Il ruolo dell’arte, soprattutto di quella performativa, è quindi in quest’ambito di:
commentare catastrofi o eventi drammatici e aiutare i migranti, sia con l’espressione creativa di sé, sia con l’eliminazione di tensioni e frustrazioni attraverso la narrazione, sia con l’elaborazione terapeutica di traumi;
partecipare direttamente al processo di cambiamento, sensibilizzando l’opinione pubblica, diventando un forum di discussione politica, trasmettendo esperienze emarginate e amplificando le voci di coloro che non vengono ascoltati.
Il teatro e le arti performative provano così ad influenzare il modo in cui la società è strutturata e a diffondere sentimenti di accoglienza e meccanismi di inclusione sociale.
Tante sono le buone pratiche che si sono già diffuse in quest’ambito in Unione Europea.
REACT
Il progetto, co-finanziato dall’Unione Europea, nasce dalla partnership tra acta Community Theatre ltd (GB), Stichting Rotterdams Wijktheater (Olanda), Centro Per Lo Sviluppo Creativo “Danilo Dolci” (Italia).
- - - - -
* [Attività da svolgere]:
a) Cita dal brano sull'arte e i migranti tutto il passaggio che va da "Il teatro e" fino a "di inclusione sociale.".
b) Stabilisci se ciascuna affermazione concorda con il brano sull'arte e i migranti: (i) il progetto REACT è co-finanziato dall'Unione Europea; (ii) tra i partner del progetto c'è un centro con sede in Spagna; (iii) le arti performative possono diventare un forum di discussione politica. Rispondi sì o no e riporta le parole del testo che decidono ogni caso.

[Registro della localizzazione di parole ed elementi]
- - - - -
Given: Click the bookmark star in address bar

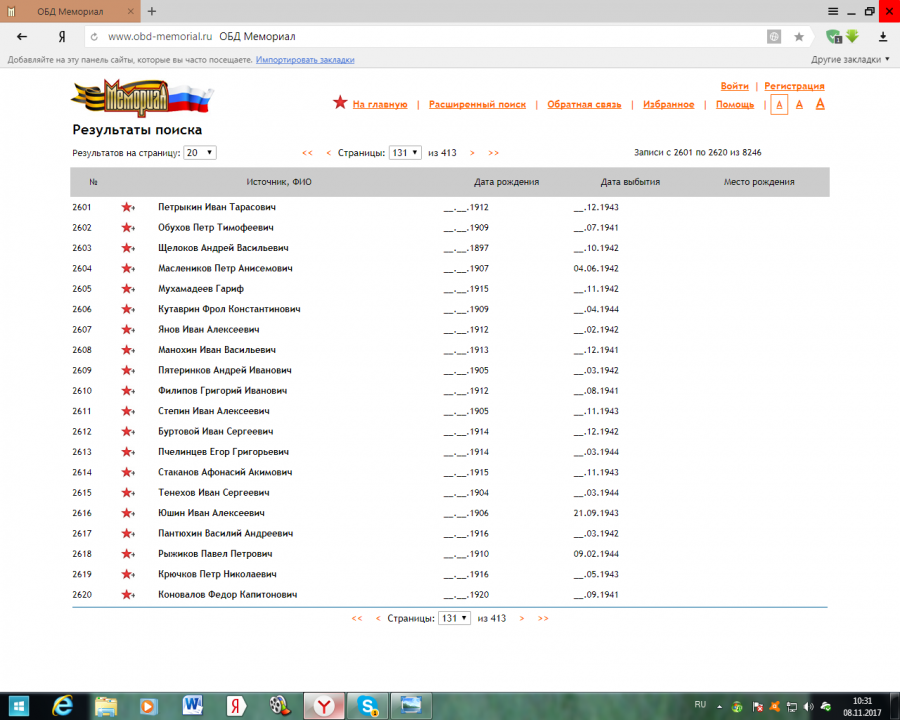Looking at the screenshot, I should click(799, 36).
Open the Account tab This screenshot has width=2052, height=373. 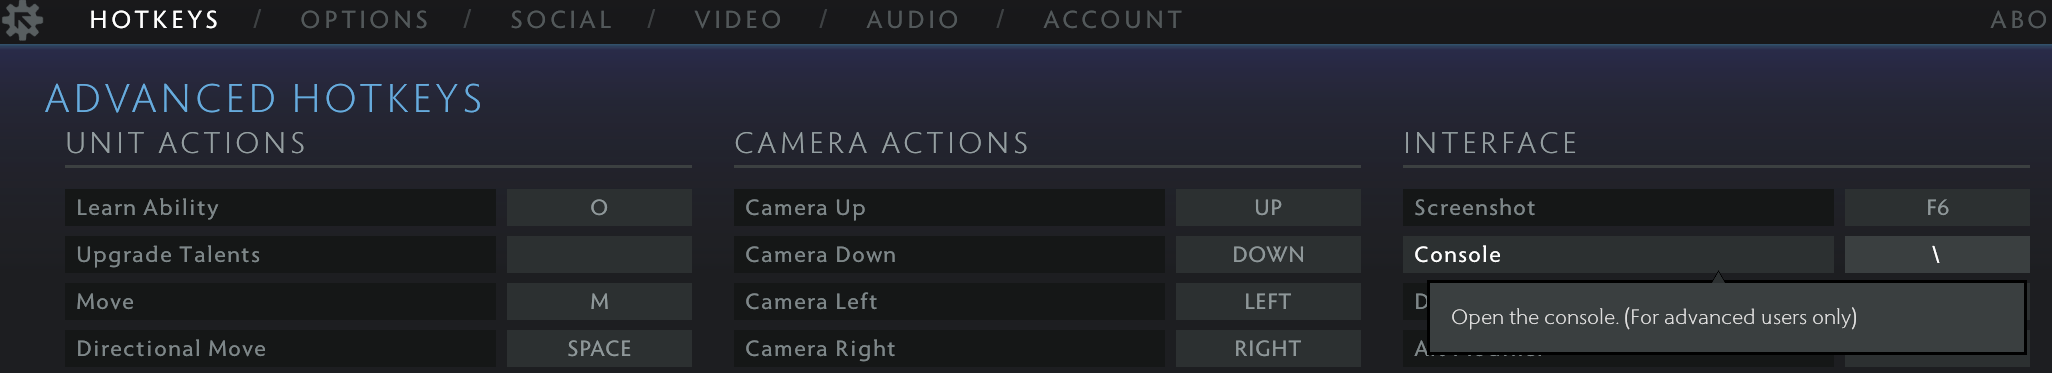[x=1113, y=20]
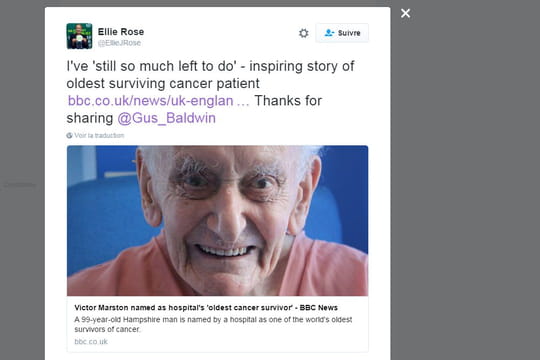Screen dimensions: 540x360
Task: Open the bbc.co.uk/news/uk-englan link
Action: point(150,101)
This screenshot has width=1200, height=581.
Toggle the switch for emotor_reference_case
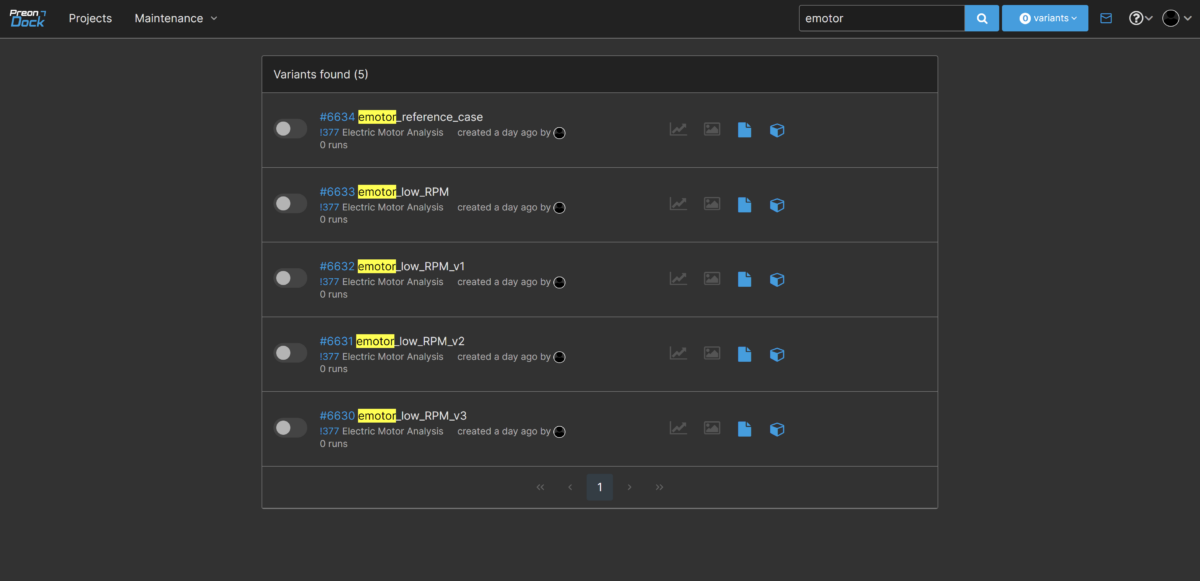(x=290, y=129)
- - - - -
* [Soluzioni dei compiti]:
a)
Il teatro e le arti performative provano così ad influenzare il modo in cui la società è strutturata e a diffondere sentimenti di accoglienza e meccanismi di inclusione sociale.

b)
(i) Sì: «Il progetto, co-finanziato dall’Unione Europea».
(ii) No: «acta Community Theatre ltd (GB), Stichting Rotterdams Wijktheater (Olanda), Centro Per Lo Sviluppo Creativo “Danilo Dolci” (Italia)».
(iii) Sì: «diventando un forum di discussione politica».